Personal information
- Full name: Damian Hampson
- Date of birth: 27 March 1970 (age 55)
- Original team(s): Subiaco (WAFL)
- Draft: 7th overall, 1990 AFL draft
- Height: 180 cm (5 ft 11 in)
- Weight: 79 kg (174 lb)

Playing career^{1}
- Years: Club / Games (Goals)
- 1991–1992: Carlton / 0 (0)
- 1993–1994: West Coast Eagles / 6 (1)
- ^{1} Playing statistics correct to the end of 1994.

= Damian Hampson =

Australian rules footballer

Damian Hampson (born 27 March 1970) is a former Australian rules footballer who played with the West Coast Eagles in the Australian Football League (AFL).

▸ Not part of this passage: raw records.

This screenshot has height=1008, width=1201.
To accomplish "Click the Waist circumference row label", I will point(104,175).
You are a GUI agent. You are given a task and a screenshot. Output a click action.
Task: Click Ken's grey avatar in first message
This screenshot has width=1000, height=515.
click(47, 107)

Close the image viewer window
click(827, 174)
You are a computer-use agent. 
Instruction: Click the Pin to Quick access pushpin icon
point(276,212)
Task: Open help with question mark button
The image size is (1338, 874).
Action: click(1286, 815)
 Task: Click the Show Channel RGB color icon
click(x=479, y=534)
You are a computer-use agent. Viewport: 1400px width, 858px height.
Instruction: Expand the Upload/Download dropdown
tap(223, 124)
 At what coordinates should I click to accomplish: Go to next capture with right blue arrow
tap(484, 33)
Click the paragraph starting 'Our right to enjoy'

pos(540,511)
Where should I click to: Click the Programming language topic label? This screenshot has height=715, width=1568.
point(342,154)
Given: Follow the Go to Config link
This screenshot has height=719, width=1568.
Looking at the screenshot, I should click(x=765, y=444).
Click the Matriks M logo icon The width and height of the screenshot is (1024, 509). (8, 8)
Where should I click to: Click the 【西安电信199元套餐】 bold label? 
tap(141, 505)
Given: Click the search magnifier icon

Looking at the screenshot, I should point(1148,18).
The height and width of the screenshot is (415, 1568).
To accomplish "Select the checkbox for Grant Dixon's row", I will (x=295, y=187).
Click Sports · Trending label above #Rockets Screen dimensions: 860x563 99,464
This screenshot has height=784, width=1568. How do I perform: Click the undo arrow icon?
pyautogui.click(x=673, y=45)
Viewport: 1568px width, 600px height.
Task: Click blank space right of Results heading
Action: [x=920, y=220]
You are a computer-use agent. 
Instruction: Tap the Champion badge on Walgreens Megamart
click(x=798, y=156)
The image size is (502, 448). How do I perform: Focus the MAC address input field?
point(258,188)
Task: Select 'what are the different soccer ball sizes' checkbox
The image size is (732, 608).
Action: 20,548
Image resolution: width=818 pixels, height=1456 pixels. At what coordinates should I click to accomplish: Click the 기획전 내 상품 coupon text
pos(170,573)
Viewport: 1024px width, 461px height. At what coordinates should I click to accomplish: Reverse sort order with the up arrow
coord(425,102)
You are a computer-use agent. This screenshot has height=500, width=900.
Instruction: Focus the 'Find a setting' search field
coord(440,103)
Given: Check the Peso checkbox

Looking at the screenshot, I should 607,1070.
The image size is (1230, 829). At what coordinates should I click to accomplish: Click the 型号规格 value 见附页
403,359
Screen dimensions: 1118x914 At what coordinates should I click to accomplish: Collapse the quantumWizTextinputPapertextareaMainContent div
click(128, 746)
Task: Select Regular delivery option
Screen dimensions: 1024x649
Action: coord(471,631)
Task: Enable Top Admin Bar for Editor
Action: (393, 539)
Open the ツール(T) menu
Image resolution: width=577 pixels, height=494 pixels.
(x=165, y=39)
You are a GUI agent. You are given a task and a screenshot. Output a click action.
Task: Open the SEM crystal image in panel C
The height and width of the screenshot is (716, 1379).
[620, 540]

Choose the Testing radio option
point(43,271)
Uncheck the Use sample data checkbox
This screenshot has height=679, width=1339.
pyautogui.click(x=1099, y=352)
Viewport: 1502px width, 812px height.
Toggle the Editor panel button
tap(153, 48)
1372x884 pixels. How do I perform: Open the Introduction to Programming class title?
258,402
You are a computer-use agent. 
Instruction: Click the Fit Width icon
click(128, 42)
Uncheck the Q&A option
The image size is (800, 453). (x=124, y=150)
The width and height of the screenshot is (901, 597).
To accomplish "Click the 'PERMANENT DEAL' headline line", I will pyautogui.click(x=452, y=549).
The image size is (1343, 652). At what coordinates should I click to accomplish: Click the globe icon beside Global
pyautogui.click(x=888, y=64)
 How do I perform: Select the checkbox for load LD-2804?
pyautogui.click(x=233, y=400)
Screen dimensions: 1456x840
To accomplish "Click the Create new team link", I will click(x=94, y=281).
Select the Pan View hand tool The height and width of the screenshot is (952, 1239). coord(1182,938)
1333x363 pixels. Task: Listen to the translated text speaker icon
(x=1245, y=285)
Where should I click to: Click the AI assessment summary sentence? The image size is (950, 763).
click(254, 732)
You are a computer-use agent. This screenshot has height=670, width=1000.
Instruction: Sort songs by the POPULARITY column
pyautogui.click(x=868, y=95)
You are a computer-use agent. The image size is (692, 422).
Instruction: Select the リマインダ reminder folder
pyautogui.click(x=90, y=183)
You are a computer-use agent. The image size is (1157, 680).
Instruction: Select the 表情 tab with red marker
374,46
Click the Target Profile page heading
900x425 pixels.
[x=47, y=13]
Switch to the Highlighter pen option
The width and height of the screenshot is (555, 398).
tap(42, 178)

Hampson was a "Best and Fairest" winner at Western Australian Football League (WAFL) club Subiaco in 1990, the club for which his father Reg played 200 WAFL games. He had earlier represented Australia at youth level tennis and competed against the likes of Richard Fromberg and Jason Stoltenberg, taking a set off the latter on a few occasions. As a footballer he was a hard running midfielder and was picked up by Carlton in the first round of the 1990 AFL draft.

After 21 games in the reserves and without making it into the seniors, Hampson was traded to West Coast at the end of the 1992 AFL season. He made four league appearances in 1993 without establishing a permanent place for himself in what was a strong team. Hampson managed to break back into the side late in the 1994 season but lost his spot by the time finals came, with the Eagles claiming their second premiership.